Description of the task:
Pick up the profile of boxer Pradeep Singh Sihag after its last line and continue writing it.

Reading text:
================================

Pradeep Singh Sihag

Personal information
- Nickname: The Indian Warrior
- Nationality: Indian
- Born: 21 November 1986 (age 39) Sisai, Haryana, India
- Height: 5 ft 10 in (178 cm)
- Weight: Middleweight

Boxing career
- Stance: Orthodox

Boxing record
- Total fights: 23
- Wins: 18
- Win by KO: 9
- Losses: 4
- Draws: 1
- No contests: 0

Medal record
Men's Boxing
All India BD Chandiyala Boxing Championship
| Silver medal – second place | 2003 | Middleweight |
YMCA International Boxing Championship
| Silver medal – second place | 2004 | Middleweight |

= Pradeep Singh Sihag =

Indian boxer (born 1986)

================================

Supplied material:
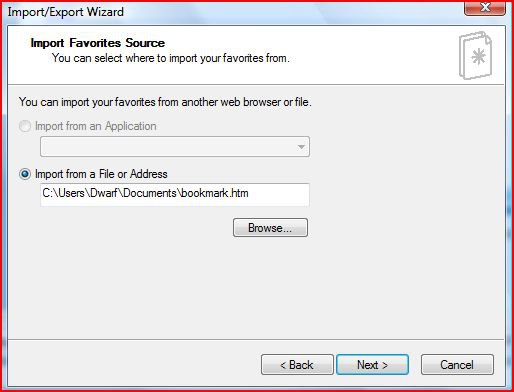The height and width of the screenshot is (392, 514).
Task: Click the 'Import from an Application' label text
Action: point(96,126)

================================

Output:
Pradeep Singh Sihag (born 21 November 1986) is an Indian Professional boxer. As a professional he has won the IPBO, PABA, OPBF & WBC Asian Middleweight championship titles. He has a professional record of 18 wins, 4 losses and 1 draw. His amateur record stands at 120 wins with 3 losses.

==Early life==
Born in Sisai, Haryana, Pradeep is the son of a former National Middleweight wrestling Champion and the brother of a former National Middleweight Amateur boxing Champion.

==Amateur career==
As an amateur, Pradeep won the silver medal in the 2003 All India BD Chandiyala Boxing Championship and again took silver in the 2004 YMCA International Boxing Championship.

==Professional career==
After evicted from commonwealth squad Pradeep made his pro boxing debut on 18 March 2005 at Australia. He early get and won his first title bout against Arama Tabuai for the vacant PABA Middleweight title. On 23 September 2010 Pradeep fought Sam Soliman for the IBF Pan Pacific middleweight title but didn't succeed.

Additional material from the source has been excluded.